Analysis was then performed to determine optimum enrichment times required to obtain 3–4 Log CFU/mL of E. coli for PCR analysis. E. coli was inoculated into fresh pork, beef, or fresh-cut lettuce at 1, 2, and 3 Log CFU/g. E. coli in the pork and beef were enriched for 4 and 5 h, and E. coli in the fresh-cut lettuce were enriched for 3, 6 and 12 h. After 5-h enrichment, E. coli cell counts in the pork and beef increased to 5.9–6.0, 7.1, and 8.0–8.5 Log CFU/g for 1, 2, and 3-Log CFU/g inoculation levels, respectively, and uidA gene expression could be detected at all cell concentrations (Table 2, Fig. 2). In fresh-cut lettuce after 3-h enrichment, the bacterial cell counts increased to 4.2, 5.5, and 6.5 Log CFU/g for 1, 2, and 3-Log CFU/g inoculation levels, respectively, and uidA gene was positive for all samples (Table 2, Fig. 3). Thus, the optimal enrichment time for PCR detection of E. coli was 5 h for fresh pork and beef, and 3 h for fresh-cut lettuce.

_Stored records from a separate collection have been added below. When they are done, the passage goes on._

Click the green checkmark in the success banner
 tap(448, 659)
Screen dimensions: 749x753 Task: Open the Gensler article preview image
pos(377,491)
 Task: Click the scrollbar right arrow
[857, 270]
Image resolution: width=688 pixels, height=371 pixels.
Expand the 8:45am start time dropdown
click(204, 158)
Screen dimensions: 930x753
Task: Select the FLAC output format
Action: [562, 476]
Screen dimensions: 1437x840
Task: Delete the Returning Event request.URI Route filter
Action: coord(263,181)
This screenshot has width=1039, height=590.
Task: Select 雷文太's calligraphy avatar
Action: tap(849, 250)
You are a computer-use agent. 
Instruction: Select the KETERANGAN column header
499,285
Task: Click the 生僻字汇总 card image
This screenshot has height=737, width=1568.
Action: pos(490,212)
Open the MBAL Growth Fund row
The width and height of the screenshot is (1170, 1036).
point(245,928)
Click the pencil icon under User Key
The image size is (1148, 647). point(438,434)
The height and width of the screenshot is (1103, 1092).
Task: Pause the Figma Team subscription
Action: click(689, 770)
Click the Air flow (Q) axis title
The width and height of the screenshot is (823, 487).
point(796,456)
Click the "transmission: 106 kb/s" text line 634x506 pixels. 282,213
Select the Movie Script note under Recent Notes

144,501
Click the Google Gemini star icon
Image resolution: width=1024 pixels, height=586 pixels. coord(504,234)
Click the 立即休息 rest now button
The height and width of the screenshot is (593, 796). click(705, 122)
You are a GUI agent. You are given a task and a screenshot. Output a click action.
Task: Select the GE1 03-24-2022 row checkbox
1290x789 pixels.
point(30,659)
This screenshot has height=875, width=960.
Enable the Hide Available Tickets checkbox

The above results show that meat samples require a longer enrichment time than fresh-cut lettuce. Low E. coli concentrations (0.7–0.8 Log CFU/g) in pork and beef increased to 4.4–4.7 Log CFU/g after 4-h enrichment, and the samples were negative for uidA expression (Table 2). However, at similar E. coli concentrations in fresh-cut lettuce, the samples were uidA positive. It is possible that a component of the meat samples is interfering with the PCR analysis. Wang and Salazar (2016) showed that a number of intrinsic factors can interfere with PCR assays, and other studies have shown that particulates such as fats and carbohydrates can affect nucleic acid amplification (Dwivedi and Jaykus, 2011; Thomas et al., 1991). For this reason, extra pre-treatment, such as centrifugation and bead-based techniques, are necessary to remove some particles from certain foods (Rossen et al., 1992; Yang et al., 2007). Heidenreich et al. (2010) detected E. coli in ground beef using an electrochemical biochip method after enrichment for 4–5 h, and Li et al. (2017) used propidium monoazide treatment to detect viable cell counts of E. coli O157:H7 at 12-h enrichment. However, in this present study, 5-h enrichment for fresh meat samples and 3-h enrichment for fresh-cut lettuce were sufficient to detect E. coli by PCR.
In conclusion, the combination of enrichment and PCR detection method is able to detect E. coli via applying PCR with uidA primers to samples directly after 5-h enrichment for fresh meats (pork and beef) and 3-h enrichment for fresh-cut lettuce.